Ia menjelaskan di jejaring sosial itu politisi makin didorong agar lebih accountable dan masyarakat bisa melihat konsistensinya. Politisi yang masuk ke jejaring sosial harus siap berdialog, mendengar dan konsekuen dengan yang diinginkan masyarakat. “Beda dengan mereka yang mengurung diri dan mengambil tempat-tempat eksklusif,” katanya.
Sementara Pakar Komunikasi UI Awang Ruswandi menilai untuk kalangan terpelajar media sosial sangat bermanfaat. “Efektif atau enggaknya sebenarnya kembali lagi ke orangnya, mau digunakan untuk apa. Justru bagus, dengan adanya ini jadi lebih tersegmentasi dan kalangan lain menggunakan media lain juga,” kaatnya.
Namun ia menyarankan Facebook tidak hanya digunakan untuk say hallo saja.
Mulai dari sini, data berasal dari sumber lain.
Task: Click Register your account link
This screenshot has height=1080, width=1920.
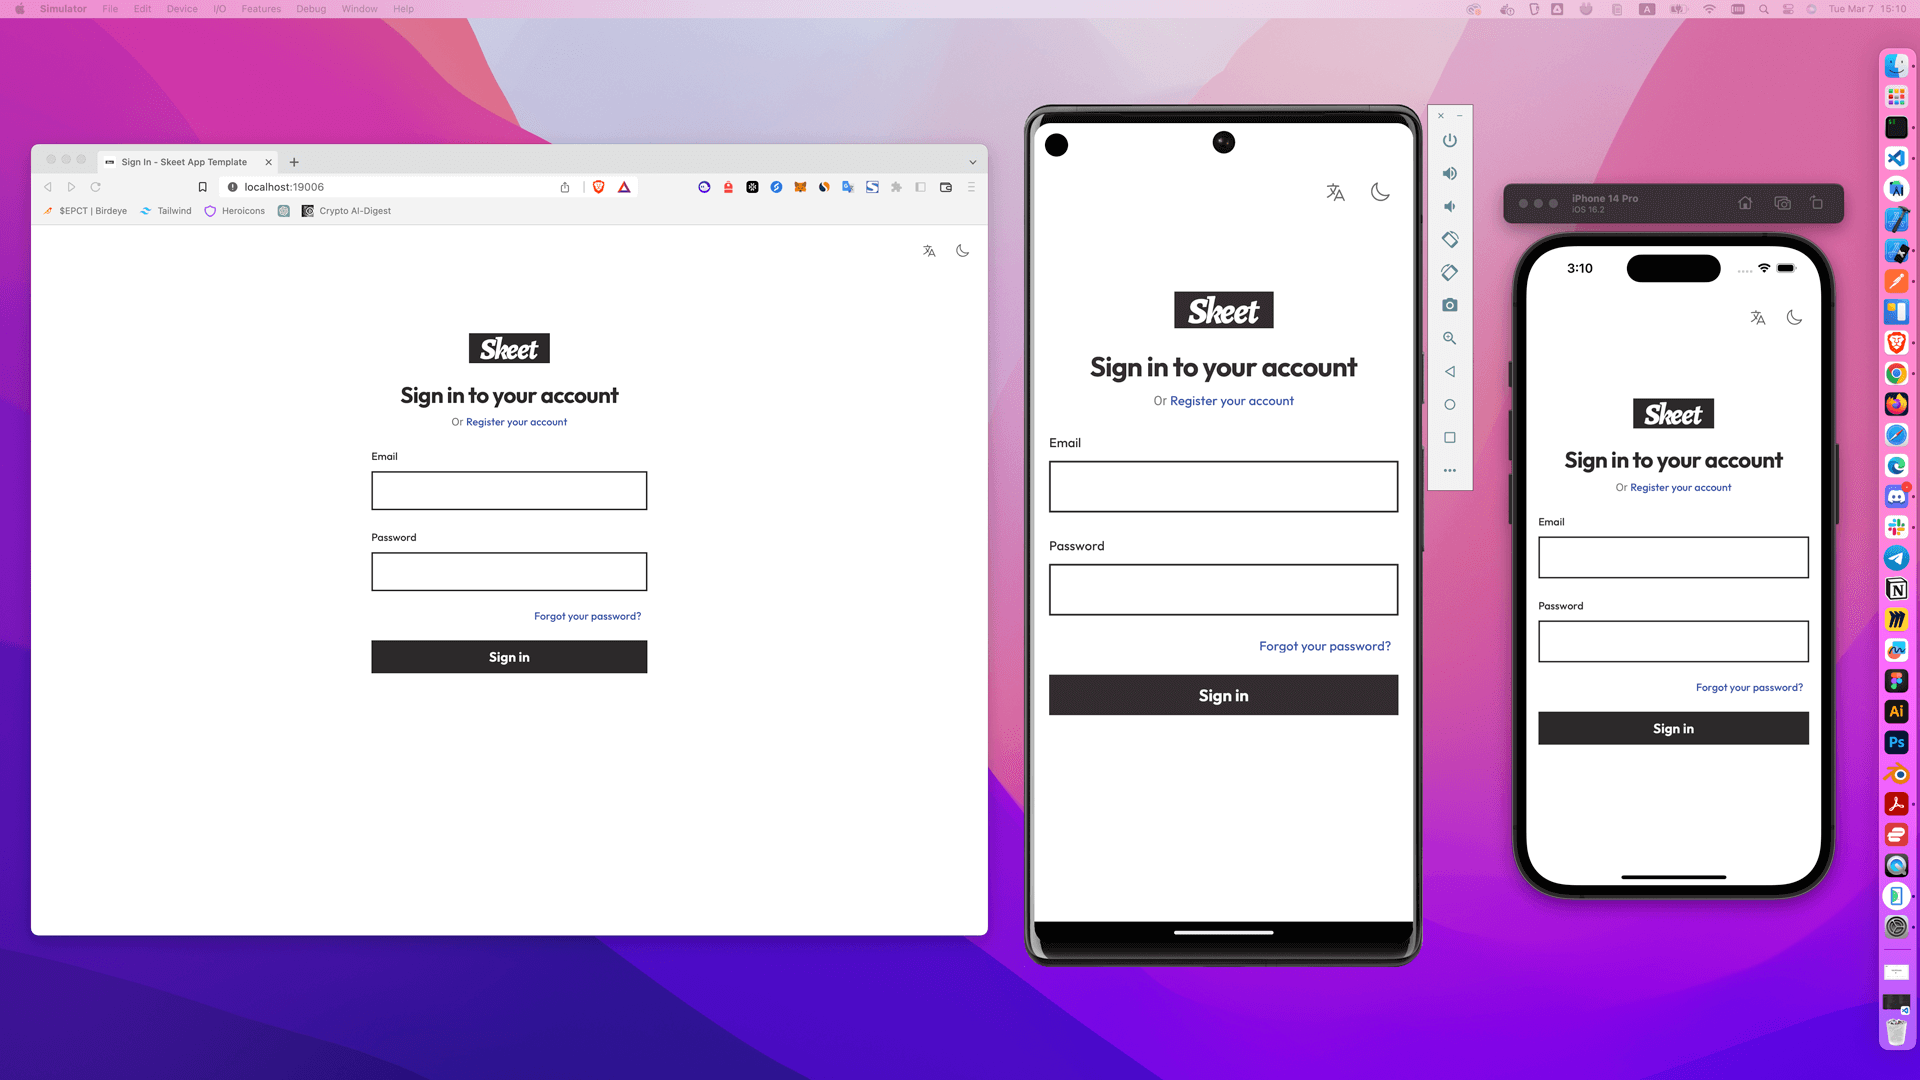Action: [x=516, y=421]
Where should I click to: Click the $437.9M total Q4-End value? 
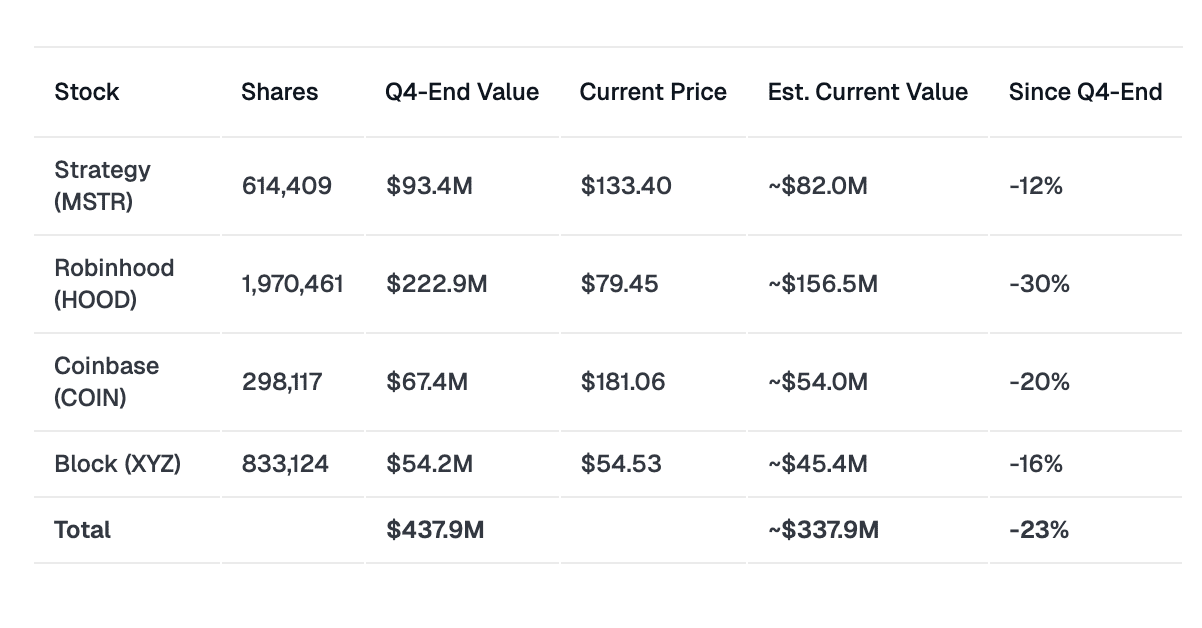pos(435,529)
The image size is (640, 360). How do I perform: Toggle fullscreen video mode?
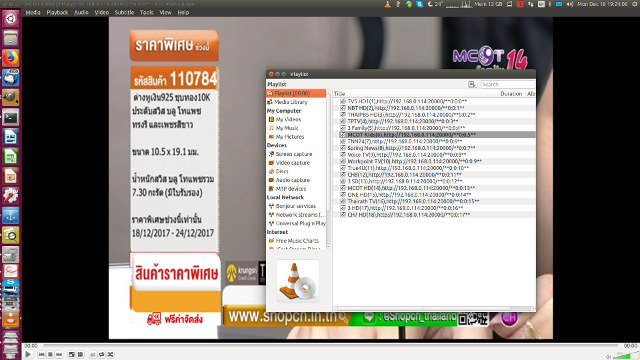click(x=71, y=355)
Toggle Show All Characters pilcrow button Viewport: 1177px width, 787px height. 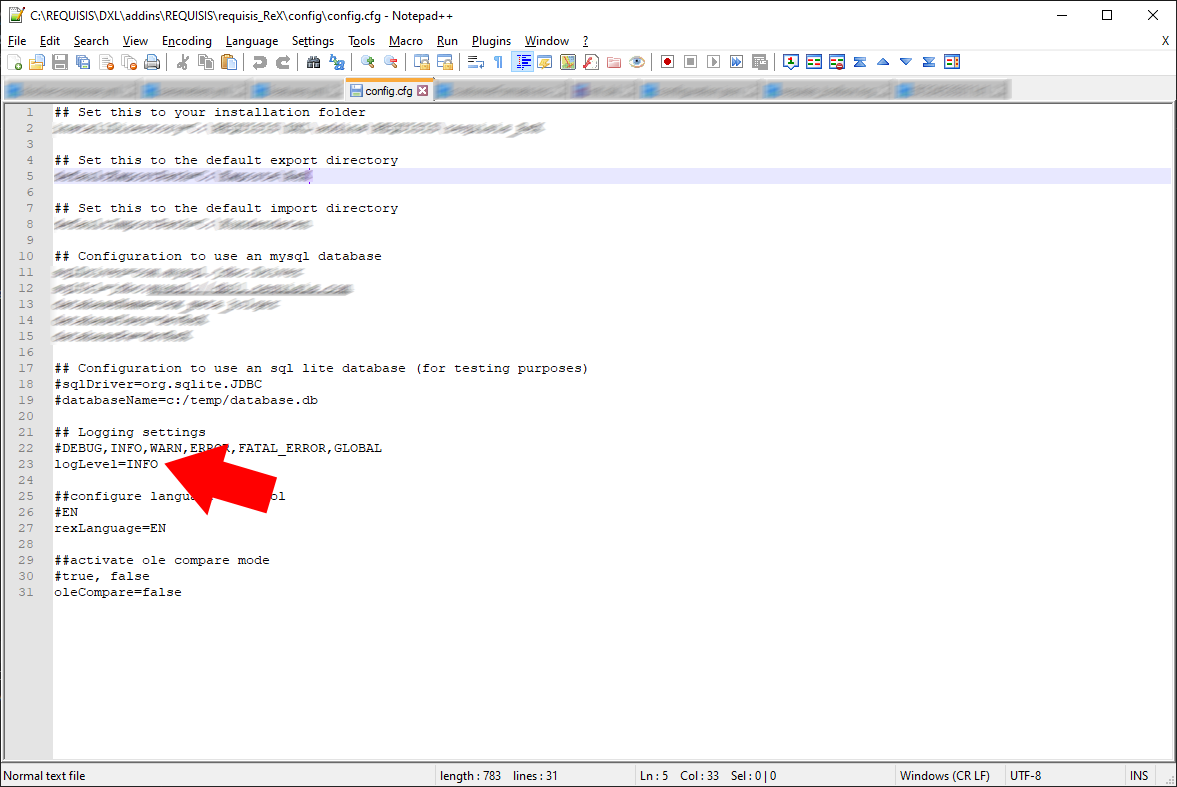coord(498,62)
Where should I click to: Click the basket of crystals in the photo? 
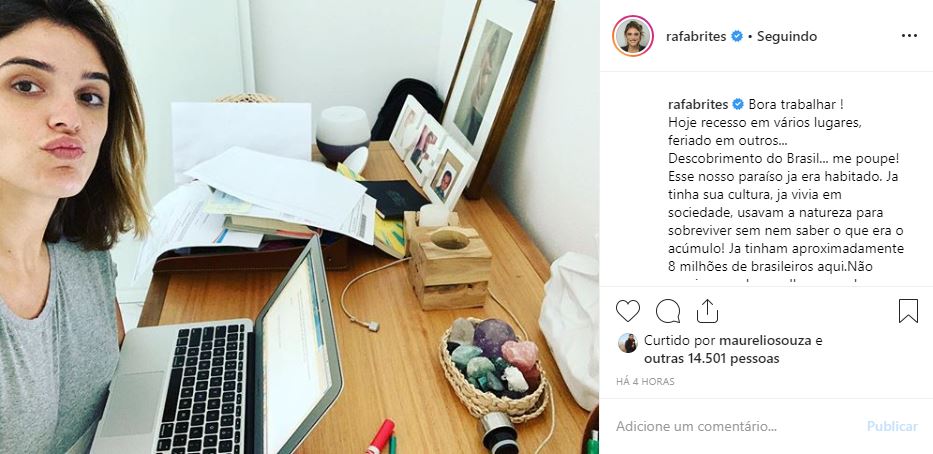(493, 367)
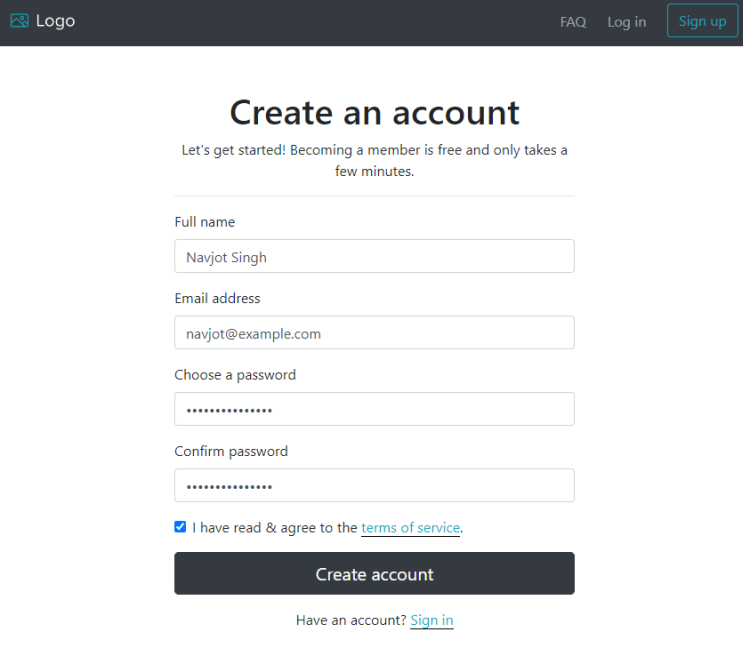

Tetapi bisa dimanfaatkan betul untuk kampanye dan menyerap aspirasi.
“Misalnya saja kasus Prita Mulyasari, betul-betul akun itu digunakan untuk aspirasi. Diharapkan politisi bisa menggunakan hal seperti itu, sehingga orang bisa menyalurkan aspirasinya dan tidak sekadar terpampang begitu saja namun mendapatkan follow up dari politisi. Kalau itu dilakukan saya yakin akan banyak followernya nantinya,” katanya.
Ia menambahkan kalau sekadar untuk gagah-gagahan mungkin orang akan malas. Apalagi kebanyakan orang melek internet itu biasanya rasional dan berpendidikan sehingga sekali dikecewakan akan ditinggal oleh orang.(inilah.com)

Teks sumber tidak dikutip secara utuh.